Police on Wednesday broke up a small rally by an anti-government movement called “Barakat”, or “Enough”, which is calling for peaceful change with rare public protests.

Results of the election are due on Friday at the earliest.


Since the stroke that put him in a Paris hospital for three months, Bouteflika has appeared only rarely in public, usually when speaking with visiting dignitaries. He did not campaign, though allies say he is well enough to govern.

Opposition leaders say it is time for him to make good on promises to hand over to a new generation of leaders, tackle corruption and open up an economy hampered by restrictions dating back to Algeria’s post-independence socialism.

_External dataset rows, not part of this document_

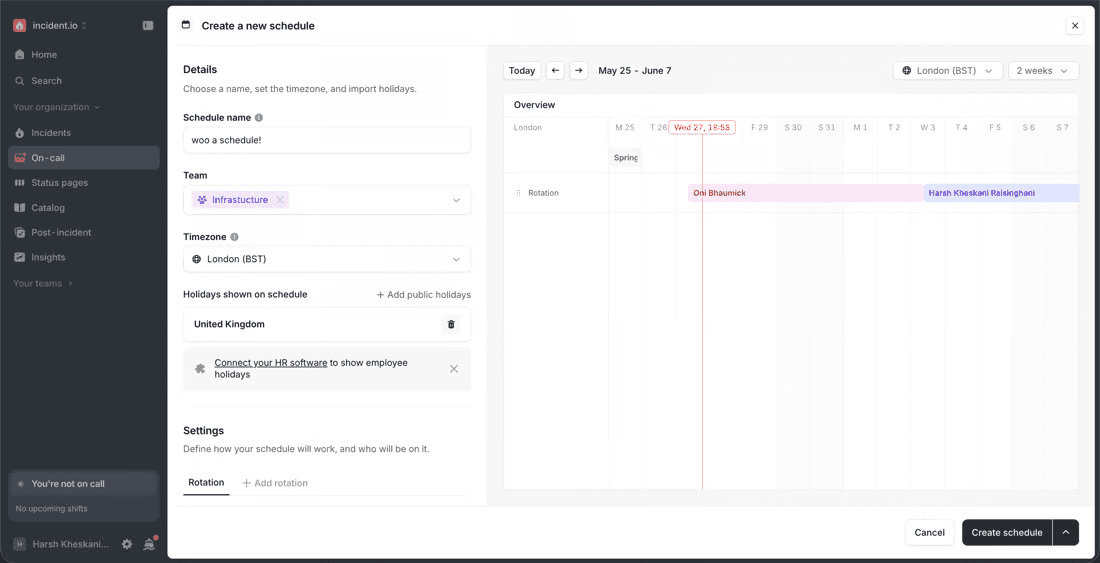Viewport: 1100px width, 563px height.
Task: Click the Cancel button
Action: [930, 533]
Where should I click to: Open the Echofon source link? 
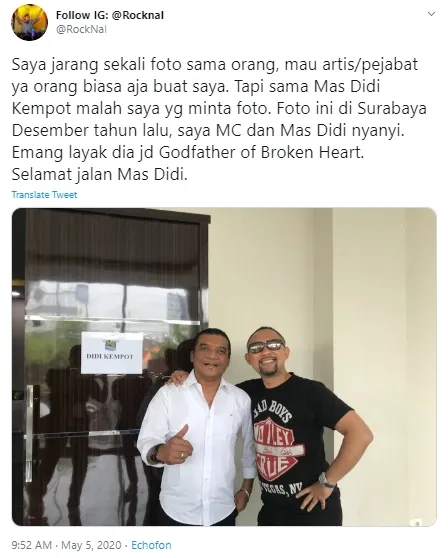pyautogui.click(x=151, y=545)
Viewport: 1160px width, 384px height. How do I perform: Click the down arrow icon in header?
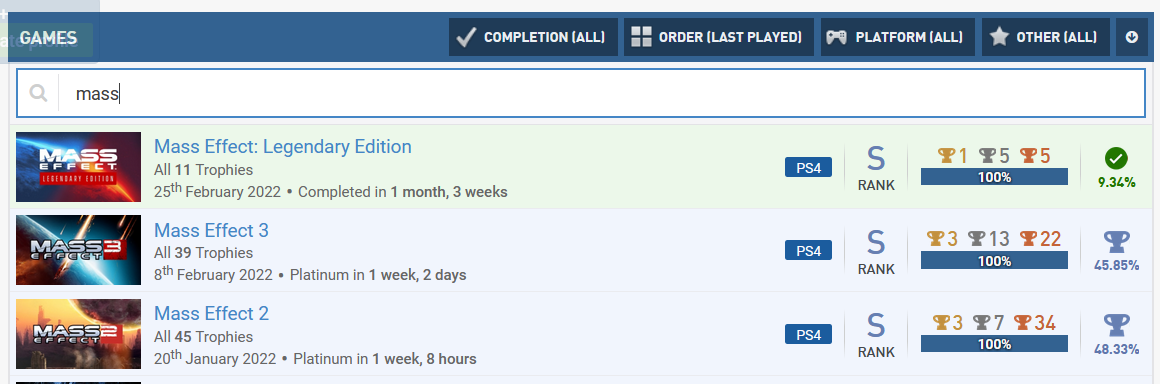pyautogui.click(x=1132, y=37)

Many Algerians say that since independence, their politics has been controlled by a cabal of FLN elites and army generals who, while competing behind the scenes for influence, see themselves as guarantors of stability.

Bouteflika’s allies have tried to strengthen his position by reducing the influence of the powerful military intelligence chief, who for years played the role of kingmaker.

Still, analysts say, political rivalries may resurface if Bouteflika’s health ebbs during a fourth term.

His allies are promising constitutional amendments to open up a system that critics say has resisted reform since the old guard of FLN chieftains won independence from France.

But many younger Algerians say they feel disconnected with their country’s political leadership.
“I have decided not to vote because I’m fed up with promises,” said Ahmed Djemi, drinking coffee in Bab El Oued district, complaining about the fact that has been waiting for years to get an apartment.

Riots and protests over services, housing and food costs have erupted, but the opposition remains divided and unable to challenge the dominance of the FLN, its allies and unions.

The state has built up huge foreign reserves from its energy sales – around $200 billion – and has spent heavily on subsidies and social programmes to ward off Arab Spring-style protests.

Analysts say the country needs reforms to overhaul an economy hampered by restrictions on foreign investment and to attract more heavyweight petroleum players to boost stagnating oil and gas production.
“Our country needs new blood,” said Habiba, a woman voting in Algiers.
“But I think we should prioritise stability and peace.”